Фома прекрасно понимал: все, что он делал, было преступно, это было самое настоящее воровство, и отец им явно не гордился бы. Но для прикрытия некрасивых делишек всегда находятся оправдания. А что, разве сами большевики не выкрали это государство из рук временного правительства? Еще как выкрали, с оружием в руках, пролив кровь своих граждан, разделив их на своих и не своих. Разве не большевики призывают: грабь награбленное?! Вот и он экспроприирует экспроприаторов, без насилия, без крови. Много ему и не надо. Возьмет только самую малость.

Самым ценным звеном во всей этой цепочке был господин Крендель. Он оплачивал всю операцию, часть денег – купюрами, часть— золотыми червонцами. Червонцы Фома оставлял себе, бумажками рассчитывался со своими помощниками-исполнителями. О связи Фомы Ревишвили с господином Кренделем не знал никто, кроме племянника самого господина Кренделя. Он и познакомил Фому со своим дядей.

Илья Кокоурин был сыном сестры Ефима Кренделя. Отец Ильи, земский учитель, зарабатывал мало, но был независим и горд своей бедностью. Денег всегда не хватало, но идти на поклон к богатому брату жены было по идейным соображениям недопустимо. Однако сына поработать у дяди он отпустил. Илья стал помощником и секретарем господина Кренделя. Как-то раз в трактире «У Боровицких ворот» он познакомился с Фомой Ревишвили, и хотя дружба их не была скреплена близкими связями, они в месяц раз встречались и хорошо напивались в тех же «Боровицких воротах». Но только после того как Фома узнал, где работает товарищ Каширский, он увязал всех в одну цепь: от складов Каширского до денег Кренделя.

Илья познакомил Фому со своим дядей, и тот, не вдаваясь в подробности, откуда информация, как будут осуществляться поставки, кто владелец товара, быстро схватив суть дела, дал свое согласие на очень простых условиях. Доставляешь товар в назначенное место, получаешь деньги и все, остальное тебя не касается. Ну и, естественно, меньше говоришь – дольше живешь. Сам Ефим Крендель очень скоро усвоил новые правила перераспределения благ, поэтому втридорога перепродавал украденный товар, и совесть его не беспокоила. Он делал тоже самое и в прежние времена, просто тогда он покупал и продавал в открытую, и это называлось коммерцией, а теперь это надо было делать тихо и незаметно, потому что называлось спекуляцией.

– Всегда так не будет,– говорил он Илье. – В конце концов и большевики научатся коммерции. Но пока в стране такой бардак, мы должны успеть взять свое. Потом будет сложнее.

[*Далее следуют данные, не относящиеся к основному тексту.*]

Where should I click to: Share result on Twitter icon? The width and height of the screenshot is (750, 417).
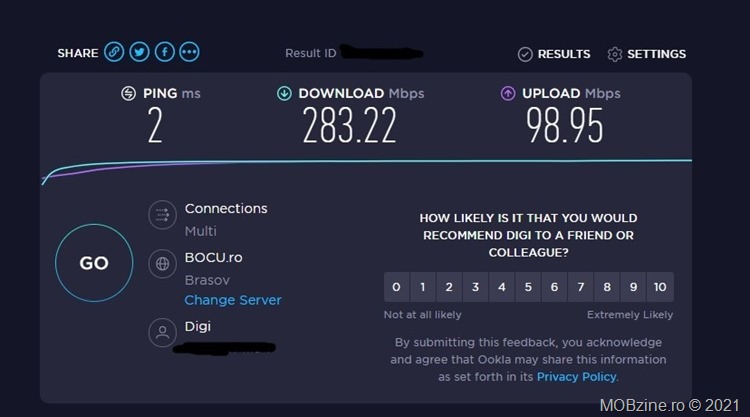(x=139, y=52)
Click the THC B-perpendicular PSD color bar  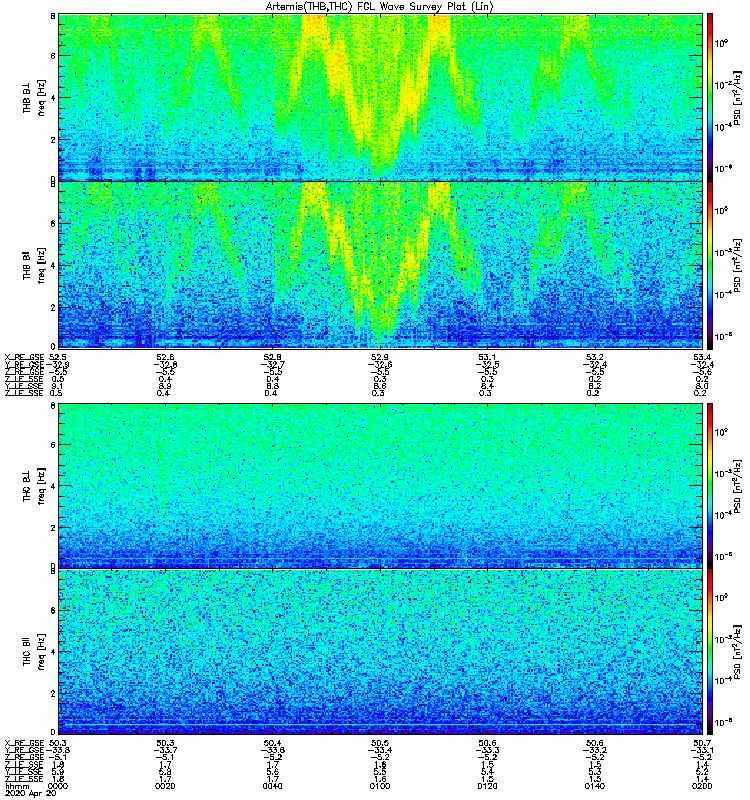710,485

Весь день Фома промотался в Царицыно и близлежащих трактирах. Переговорил со складскими рабочими, со знакомыми перевозчиками и лишь после этого пыльный, усталый, но довольный отправился к господину Кренделю. Когда он подходил к большому шестиэтажному дому на Покровке, где в пятикомнатной квартире одиноко проживал бывший коммерсант, последний майский день медленно угасал. С каждой минутой сумерки сгущались, сливаясь с тенями. Дневной свет уходил с городских улиц, а вместе с ним исчезали и прохожие. Ночь принадлежала людям иной категории, чья работа была отнимать— жизнь или кошелек. Никому не хотелось попадаться на пути ни им, ни редким красным патрулям. В какой-то момент Фома заколебался: может, прийти завтра с утра? Но завтра поступивший товар могут начать распределять по фабрикам и заводам, поэтому надо делать все быстро и вовремя. Сегодня хороший день, он приятно начался и должен полезно закончиться. Фома огляделся – улица была пустынна – и юркнул в темный неосвещенный подъезд.

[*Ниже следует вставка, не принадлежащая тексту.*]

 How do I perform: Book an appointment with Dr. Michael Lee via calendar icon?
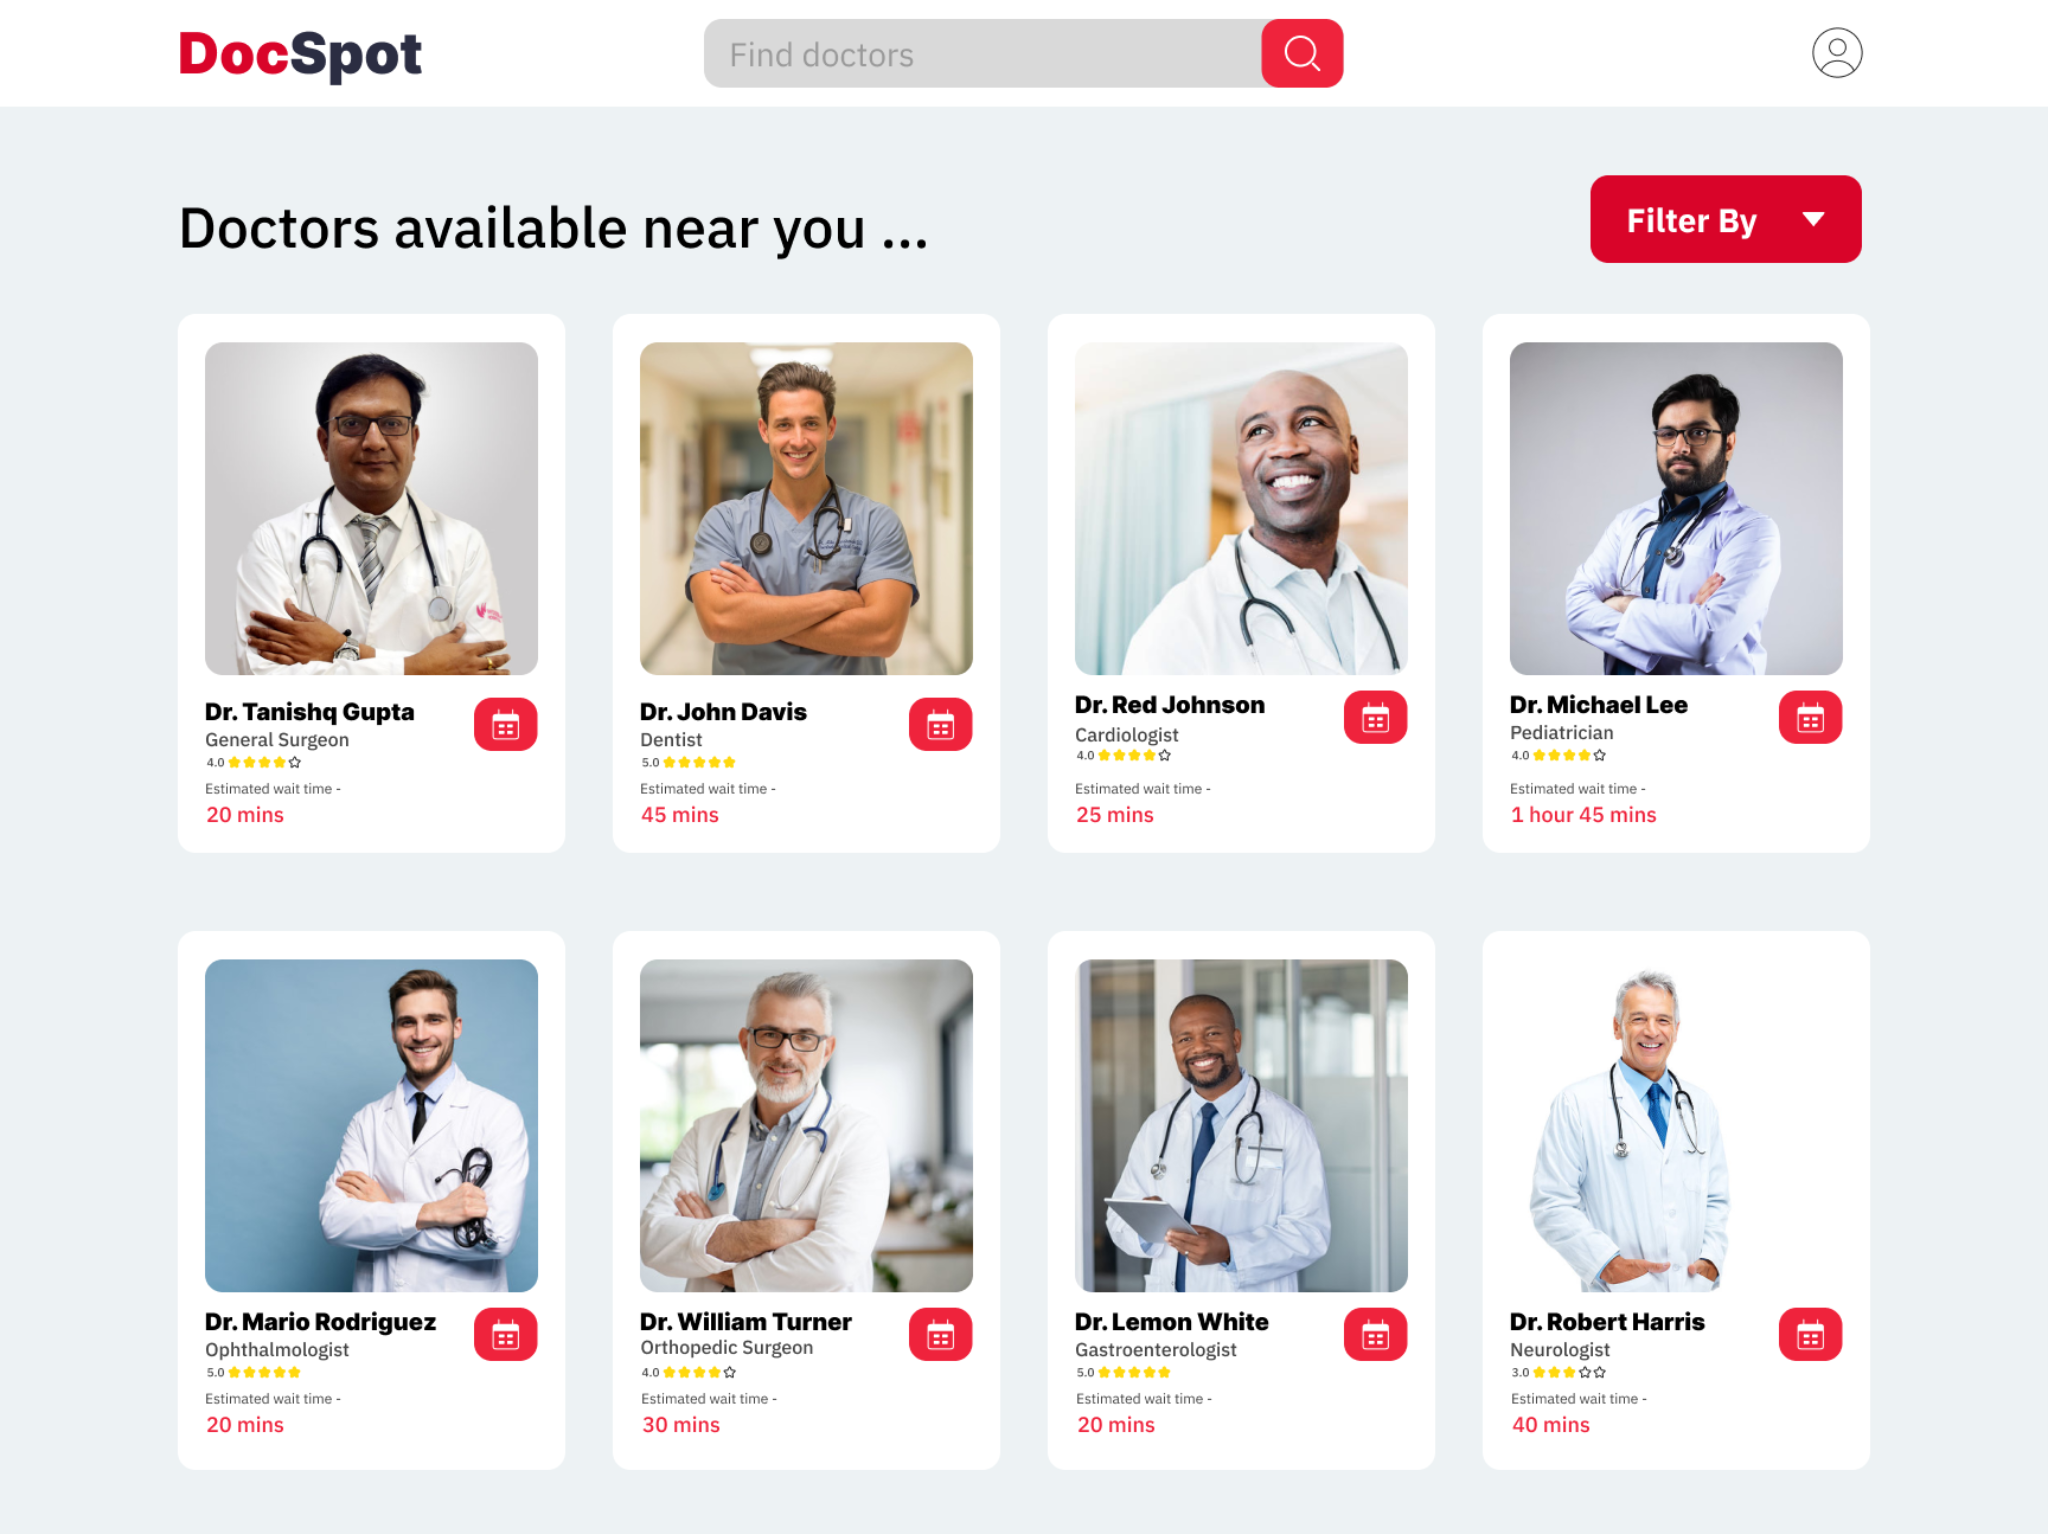(1811, 716)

Когда он поднялся на третий этаж, было уже темно. Он покрутил ушко звонка, но на мелодичное треньканье никто не откликнулся. Тогда он постучал. Но стука не получилось – высокая створчатая дверь была утеплена ватой и обита дерматином, поэтому во второй раз, придав руке силу, он постучал кулаком. Стука опять не получилось – от удара дверь поддалась и приоткрылась. Фома застыл. Быть такого не может. Чтобы дверь Ефима Кренделя осталась открытой? Это невозможно. В полной темноте он вошел в квартиру.